C'est incontestablement LA nouveauté de la saison de Formule 1, dont le premier Grand Prix se tiendra dimanche en Australie. Les monoplaces sont dorénavant équipées d'une structure de protection des pilotes, un halo (auréole en anglais), dont la forme, incurvée, rappelle celle de la lanière d'une tong. Origine, utilité, critiques : Europe1.fr vous dit tout sur ce système qui va logiquement faire beaucoup parler cette année.

  • À quoi sert-il ?

Le halo a pour vocation de protéger la tête des pilotes en cas de choc avec un objet propulsé dans les airs, que ce soit une autre monoplace, un élément d'une monoplace (roue, amortisseur, etc.) ou tout autre objet de l'environnement (mur de pneus par exemple). Les tests menés par les autorités sportives ont permis de constater que le halo, censé être la structure la plus résistante de la monoplace, avait été capable de dévier une roue lancée à 225 km/h. Il serait même capable de supporter une charge allant jusqu'à 12,7 tonnes, soit l'équivalent d'un bus à impériale. Le halo peut également servir de protection dans le cas où la monoplace se retourne.

Infographie halo

  • Qui a décidé de son installation ?

L'installation d'un système de protection de la tête des pilotes est depuis longtemps à l'étude en F1. L'idée a été entérinée à l'été 2016. Le dossier s'est soudainement accéléré après plusieurs accidents mortels. Justin Wilson, pilote britannique d'IndyCar, avait perdu la vie en 2015 après qu'un débris d'une autre monoplace a percuté son casque. 

Présidée par le Français Jean Todt, la Fédération internationale de l'automobile (FIA), soucieuse de sécurité et marquée par l'accident mortel de Jules Bianchi, en octobre 2014, dont la voiture avait heurté un véhicule de dépannage au Grand Prix du Japon, à Suzuka, a opté pour le halo plutôt que pour le "shield" ou l'aeroscreen, deux dispositifs de protection plus conventionnels, semblables à un pare-brise, et qui avaient été étudiés eux aussi.

Ce qui a fait la différence, ce sont évidemment les résultats des tests de sécurité. "Parmi les nombreux dispositifs élaborés et évalués au cours des cinq dernières années, le halo est sans conteste celui qui présente les meilleures performances globales en matière de sécurité", avait indiqué la FIA l'an dernier.

Felipe Massa reçoit un débris dans le casque :

Pour en venir à cette conclusion, la FIA a étudié plusieurs dizaines d'accidents remontant pour certains aux années 1990 pour évaluer l'impact qu'aurait eu le halo (plutôt positif (accident de Felipe Massa), positif ou neutre (accident de Jules Bianchi), comme l'explique le site motorsport.
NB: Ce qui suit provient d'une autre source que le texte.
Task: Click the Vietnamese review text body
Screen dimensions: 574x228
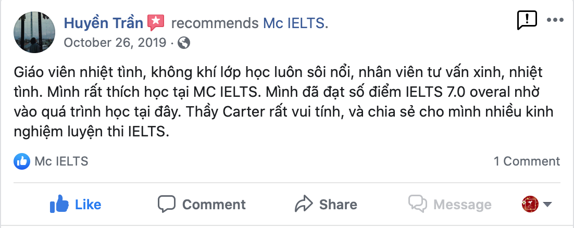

La FIA, qui gère également plusieurs autres championnats automobiles, entend instaurer le halo en Formule 2 ou encore en Formule E au cours de la saison.

  • Nuit-il à la visibilité des pilotes ?
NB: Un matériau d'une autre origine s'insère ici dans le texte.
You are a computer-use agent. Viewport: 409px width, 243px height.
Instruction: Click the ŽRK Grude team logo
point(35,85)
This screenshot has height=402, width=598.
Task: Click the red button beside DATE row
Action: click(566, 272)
Conduire à plus de 300 km/h avec une barre devant les yeux : c'est le défi,  a priori insurmontable, que vont devoir relever les pilotes à partir de cette année. Et pourtant, peu se plaignent d'un manque de visibilité. "Pour le moment, je vois bien avec le halo", avait expliqué en février dernier le pilote Red Bull Daniel Ricciardo, cité par Sport auto.
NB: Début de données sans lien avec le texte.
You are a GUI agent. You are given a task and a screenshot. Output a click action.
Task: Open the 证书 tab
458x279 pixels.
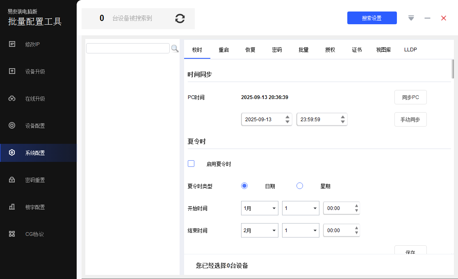(x=357, y=50)

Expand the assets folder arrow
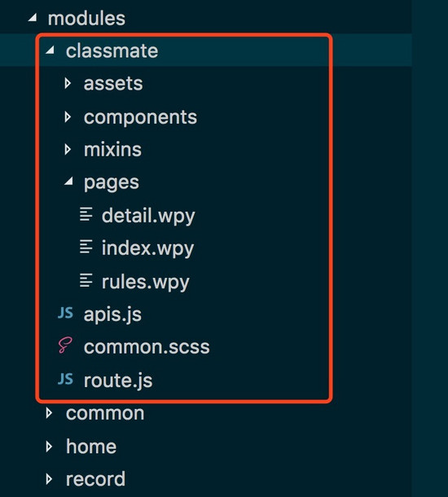click(68, 83)
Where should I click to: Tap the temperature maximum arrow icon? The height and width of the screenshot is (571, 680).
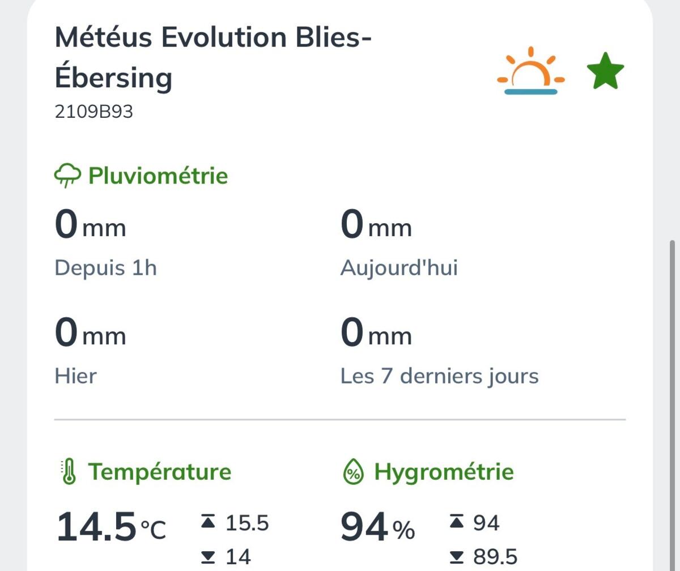click(x=209, y=522)
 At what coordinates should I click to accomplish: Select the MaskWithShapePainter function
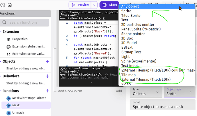tap(29, 98)
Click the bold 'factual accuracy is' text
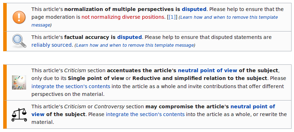The image size is (294, 132). click(90, 37)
Découvrez le ressenti du pilote au volant avec le pilote d'essai de Williams, Robert Kubica :

"Je n'avais fait que quelques tours d'installation donc c'était assez nouveau, mais je n'ai pas vraiment remarqué qu'il était là, ce qui est plutôt bon (…) Sincèrement, à moins qu'il y ait des choses au dessus, je ne vois aucun souci sur une piste sans dénivelé." Le souci est que sur, certaines des pistes, comme Spa, présentent un dénivelé… "La seule chose bizarre, c'est que, dans le garage, on ne voit plus la tête des mécaniciens", a de son côté relevé le Français Esteban Ocon, l'un des trois pilotes tricolores au départ de cette saison 2018.

  • Que lui reproche-t-on ?

Si les pilotes voient bien, où est donc le problème alors ? Les critiques sont essentiellement de trois ordres : esthétique, philosophique et pratique. Au niveau esthétique, beaucoup d'observateurs estiment que le halo dénature les monoplaces. D'un point de vue philosophique, les critiques soulignent que cette nouvelle protection donne aux F1 une apparence de voiture fermée, alors qu'elles sont par essence ouvertes. Enfin, d'un point de vue pratique, si certains pilotes, comme Fernando Alonso ou Sebastian Vettel, pointent l'avancée que le halo représente en termes de sécurité, d'autres pointent la difficulté, désormais plus grande, à s'extraire désormais du cockpit ou rappellent que le halo ne va pas protéger de tous les débris, notamment les plus petits.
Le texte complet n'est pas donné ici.